→ Completa lo siguiente
a – Di si cada afirmación coincide con los comentarios sobre Caminos. Responde sí o no y cita las palabras que lo deciden.
(i) Fernando Solarte Lindo dice que Gustavo Páez lleva cinco libros publicados.
(ii) Carlos Enrique Ruiz presenta Caminos como una novela larga.
(iii) Óscar Echeverri Mejía llama al autor un fino crítico.
b – Retoma los comentarios sobre Caminos después de su última frase y sigue escribiéndolos.

Páez Escobar trabaja con reposada mentalidad, en comprimido estilo, con una limpieza conceptual que se realiza en función de pensamientos concretos, sin divagaciones inútiles, a la manera como se pasa sobre las definiciones fáciles para descubrir la almendra verdadera, sin meterse en extravagancias de interpretación o excesos de fronda. Adel López Gómez, La Patria, Manizales, 23 de julio de 1982.

En Caminos encontramos la expresión del autor acerca de aquellas cosas que por lo triviales no tienen menos importancia para el escritor: el diccionario que siempre lo asiste cuando trabaja; la máquina a la que se acostumbra y apega por más que lo tienten otras más modernas… Y lo más importante, el estilo que es la verdadera personalidad del escritor, su sicología, su emoción, su cultura, el diario de su vida sutilmente transmito. José Jaramillo Mejía, La Patria, Manizales, 5 de agosto de 1982.

El autor de Caminos comprueba con algunos de los ensayos incluidos en este tomo que es un exquisito lector y un fino crítico, y que sabe recorrer los caminos que le brindan los libros. En ocasiones se le sale el poeta que lleva escondido en los pliegues de la prosa. Óscar Echeverri Mejía, Occidente, Cali, 11 de agosto de 1982. La Tarde, Pereira, 24 de octubre de 1982.

Cinco libros publicados lleva Gustavo Páez. Hechos de una solvencia igual a la que le ha servido para despachar no se sabe cuántos problemas de descuentos, encajes, giros, comisiones, sobregiros, balances y «culebras» por cazar. Dueño de una caja de caudales adicional: la que guarda los valores escasos de la sensibilidad y la capacidad creadora. Fernando Solarte Lindo, El País, Cali, 12 de agosto de 1982.

Gustavo Páez es un crítico sagaz que sabe penetrar en el fondo mismo de lo que lee y analiza y estudia. Sus opiniones, de gran valoración crítica, tienen el mérito de no ser gratuitas o improvisadas. Su estilo es correctísimo y brillante, de corte moderno, sin afectación alguna. Une a sus virtudes una conciencia límpida y una bondad inagotable. Horacio Gómez Aristizábal, La Patria, Manizales, 14 de agosto de 1982.

Caminos, con sus crónicas, artículos y ensayos cortos, continúa en su línea de testimoniar la presencia cultural de nuestra provincia. Carlos Enrique Ruiz, Manizales, 10 de septiembre de 1982.

Hay en tu prosa esa sugerente plasticidad de las palabras exornadas de la difícil sencillez, que le imprimen al cotidiano acaecimiento el renovante encanto de las evocaciones. Bernardo Pareja, Quimbaya, Quindío, 25 de septiembre de 1982.

→ Datos proporcionados
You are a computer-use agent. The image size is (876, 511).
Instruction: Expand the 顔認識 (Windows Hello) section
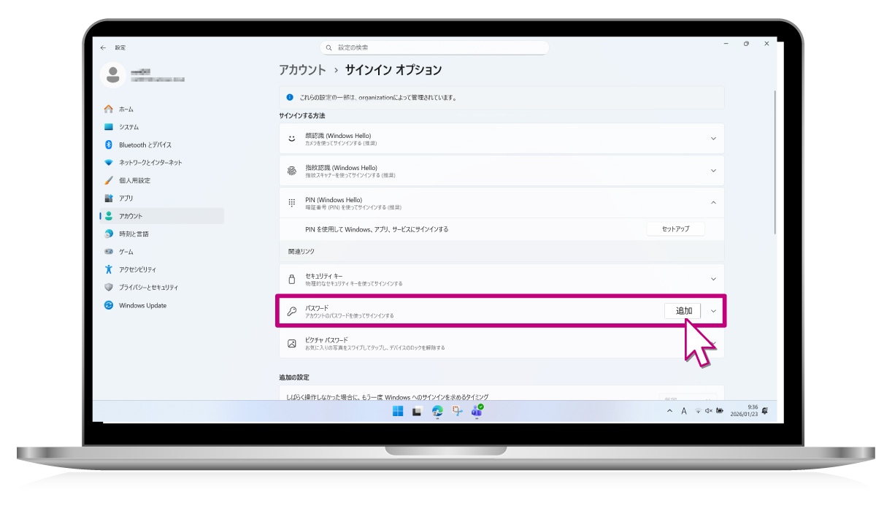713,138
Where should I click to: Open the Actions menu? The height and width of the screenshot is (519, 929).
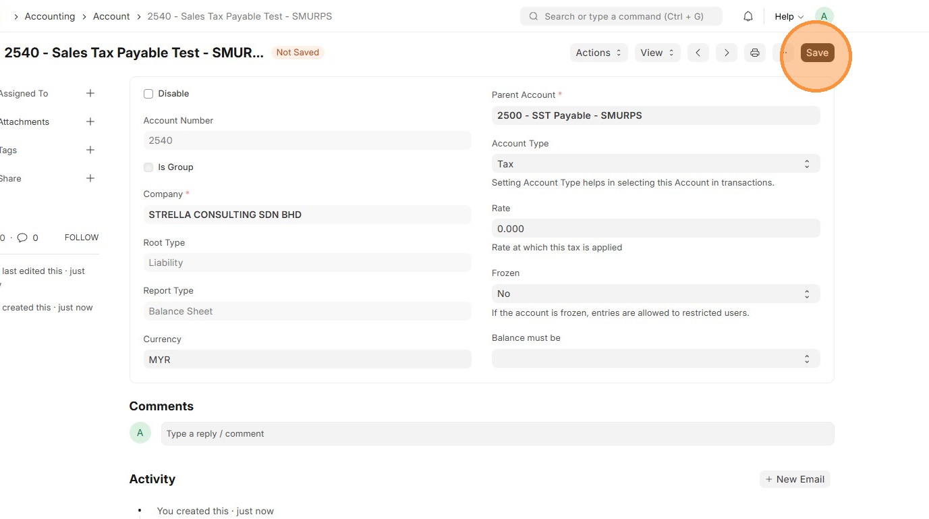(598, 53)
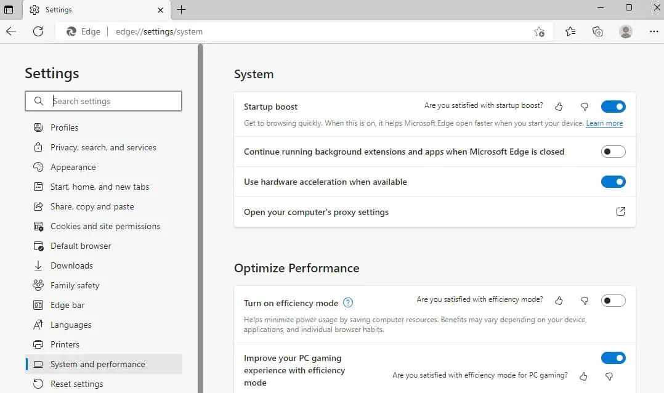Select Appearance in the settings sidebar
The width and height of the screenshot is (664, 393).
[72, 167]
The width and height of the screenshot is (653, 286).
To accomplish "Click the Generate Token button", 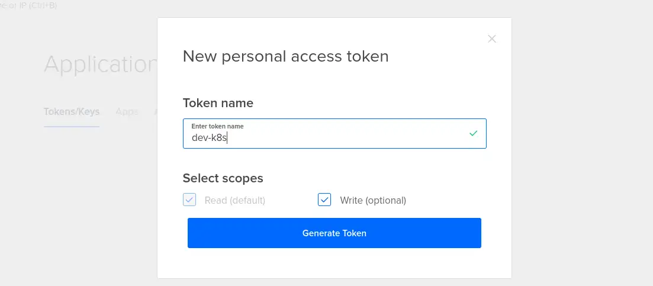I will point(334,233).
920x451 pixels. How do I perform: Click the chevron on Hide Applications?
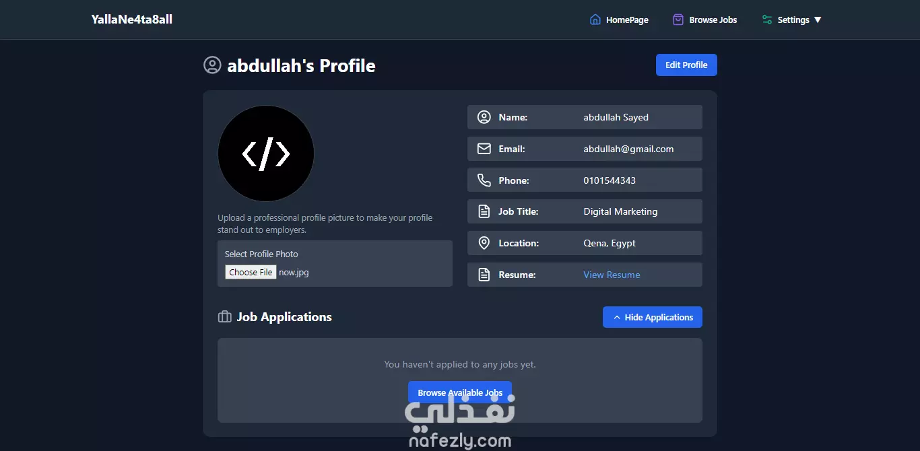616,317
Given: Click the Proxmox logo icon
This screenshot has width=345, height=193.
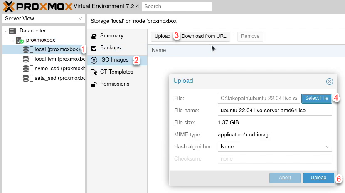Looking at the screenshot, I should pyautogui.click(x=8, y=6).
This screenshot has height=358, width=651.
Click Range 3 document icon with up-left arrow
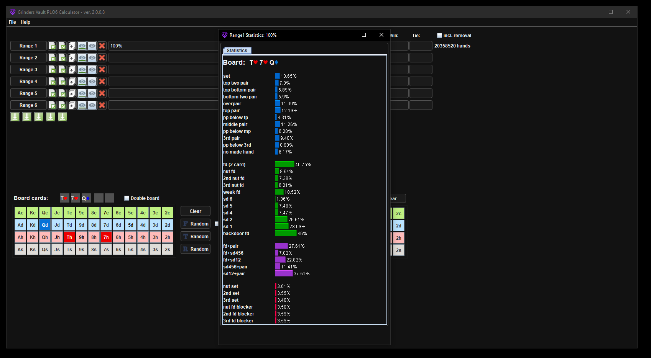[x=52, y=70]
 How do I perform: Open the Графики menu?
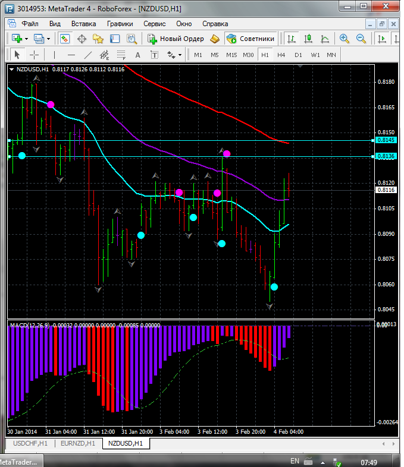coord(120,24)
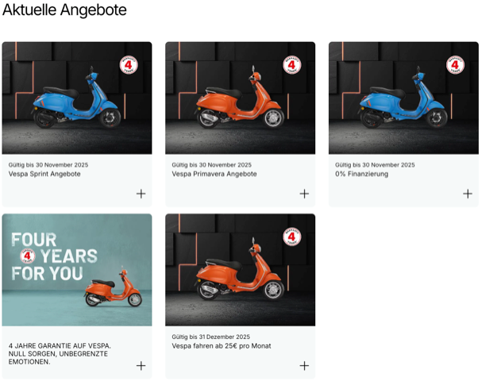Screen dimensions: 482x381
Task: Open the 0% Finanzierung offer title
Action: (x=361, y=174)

→ Respuestas
a –
(i) Sí: «Cinco libros publicados lleva Gustavo Páez».
(ii) No: «Caminos, con sus crónicas, artículos y ensayos cortos».
(iii) Sí: «es un exquisito lector y un fino crítico».

b –
Hay en Caminos un depurado castellano producto de las lecturas y el amor a la cultura. Revista Bancos y Bancarios, septiembre de 1982.

Prosa noble, depurada y cristalina. Por este nuevo libro campea una vivaz inquietud pesquisidora. Y la impresión compacta que deja en el lector es la de estarse encontrando cada vez mejor con un escritor llevado a dejar huella perdurable en muchas direcciones. Bernardo Londoño Villegas, La Patria, Manizales, 28 de noviembre de 1982. El Colombiano, Medellín, 17 de diciembre de 1982.

Volumen de ensayos y artículos periodísticos donde se encuentran caminos que conducen a Flaubert, Voltaire, Alberto Lleras, Caballero Calderón, Otto Morales Benítez, a libros y a lugares amados y remotos. Asombra en la lectura de Gustavo Páez Escobar ese hallazgo permanente de la palabra que como en Azorín, recrea la emoción y los recuerdos. José Luis Díaz Granados, El Tiempo, Lecturas Dominicales, 19 de diciembre de 1982.

Gustavo Páez Escobar no es sólo uno de los columnistas bien escritos de este diario de nuestros afectos, sino que más que eso es un escritor. Un buen y depurado escritor de esos para quienes escribir limpia y responsablemente es la única forma de serlo a cabalidad. Consuelo Araujonoguera, La carta vallenata, El Espectador, Bogotá, 8 de enero de 1983.

Hay en Caminos crónicas plenas de gracia y de encanto. Hay además una apreciable cantidad de textos referentes a libros colombianos, que el autor analiza brevemente en forma casi siempre acertada. Su prosa es clara, rica y directa. Prosa de buen periodista. Y de escritor. Germán Vargas, Ventana al mar, El Heraldo, Barranquilla, 10 de enero de 1983.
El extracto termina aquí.